[WHAT YOU SHOULD DO]:
From first line to last, retype the data exactly.

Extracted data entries
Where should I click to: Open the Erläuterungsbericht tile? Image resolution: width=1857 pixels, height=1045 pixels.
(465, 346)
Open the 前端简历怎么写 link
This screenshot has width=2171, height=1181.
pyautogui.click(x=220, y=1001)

[SOLUTION TO THE PROBLEM]:
Where should I click to: Open the Erläuterungsbericht tile? Image resolution: width=1857 pixels, height=1045 pixels.
(465, 346)
Open the 前端简历怎么写 link
This screenshot has width=2171, height=1181.
pyautogui.click(x=220, y=1001)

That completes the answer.